● Problem statement
The range runs from the line containing "Expand the 改装汽车制造 (C3630) industry chevron" through the last line of the material below; retype it exactly, leaving out the pictures.

● Input records
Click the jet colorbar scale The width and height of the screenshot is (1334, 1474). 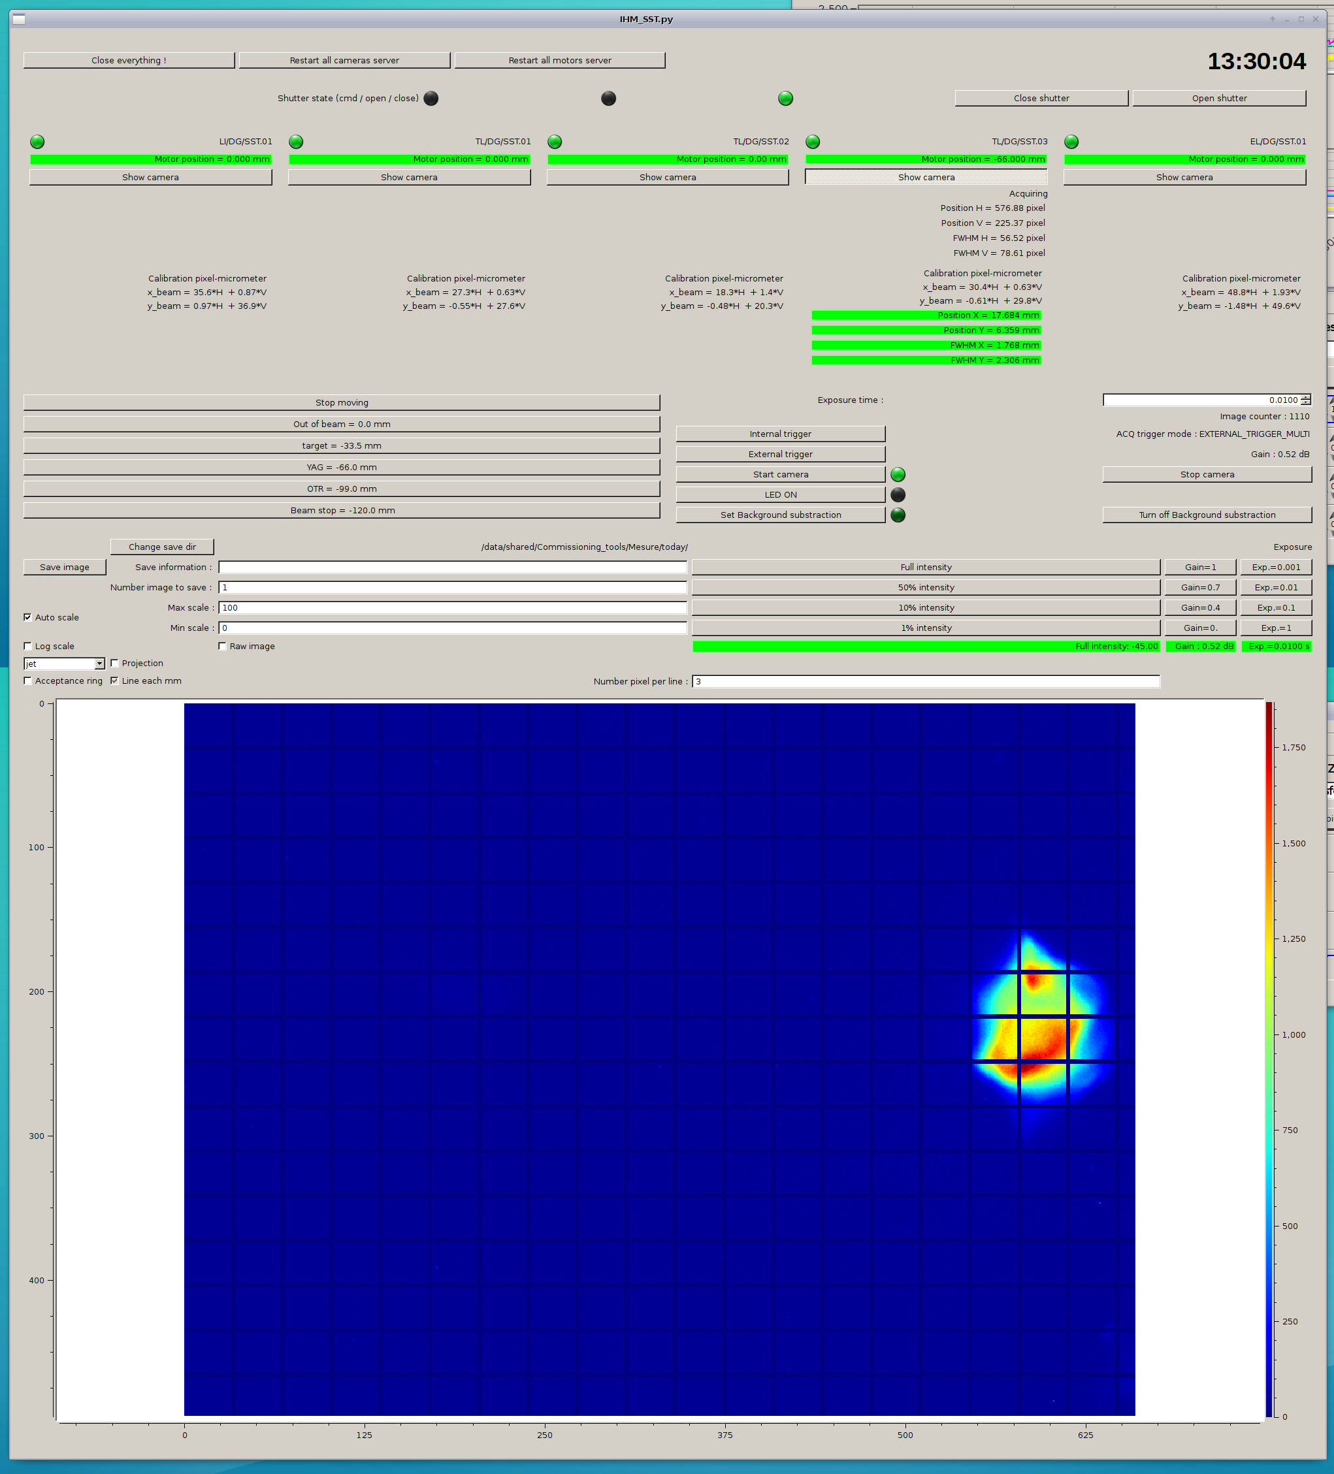pyautogui.click(x=1270, y=1060)
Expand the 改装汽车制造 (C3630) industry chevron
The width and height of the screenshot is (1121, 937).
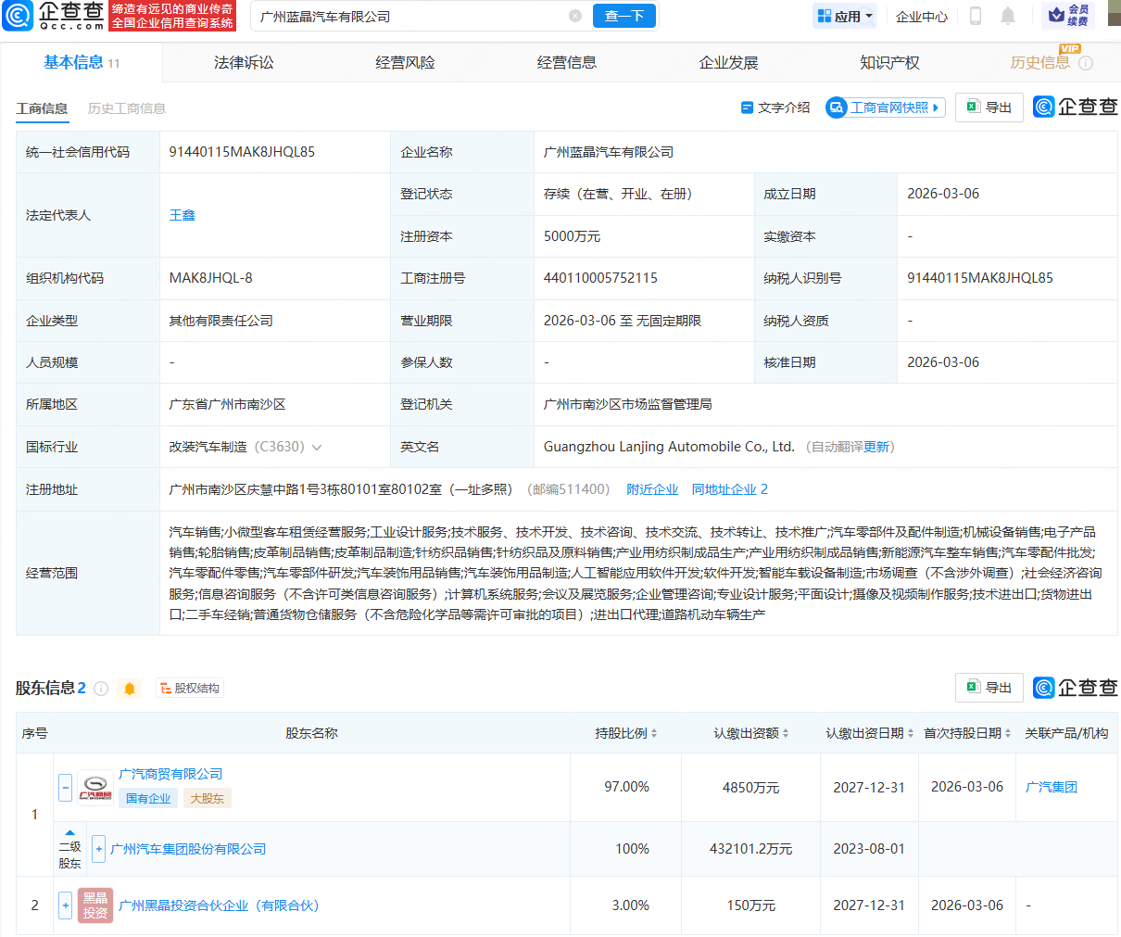pos(317,447)
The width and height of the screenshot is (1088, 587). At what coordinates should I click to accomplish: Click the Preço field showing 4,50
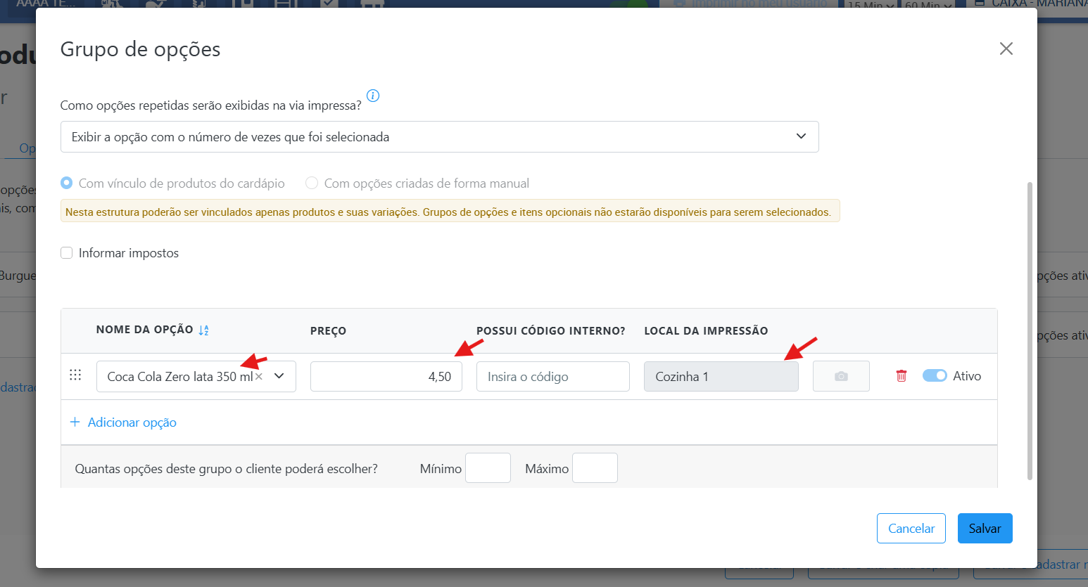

● Reply
Expand the 改装汽车制造 (C3630) industry chevron
The width and height of the screenshot is (1121, 937).
pos(317,447)
The width and height of the screenshot is (1088, 587). At what coordinates should I click to accomplish: Click the Preço field showing 4,50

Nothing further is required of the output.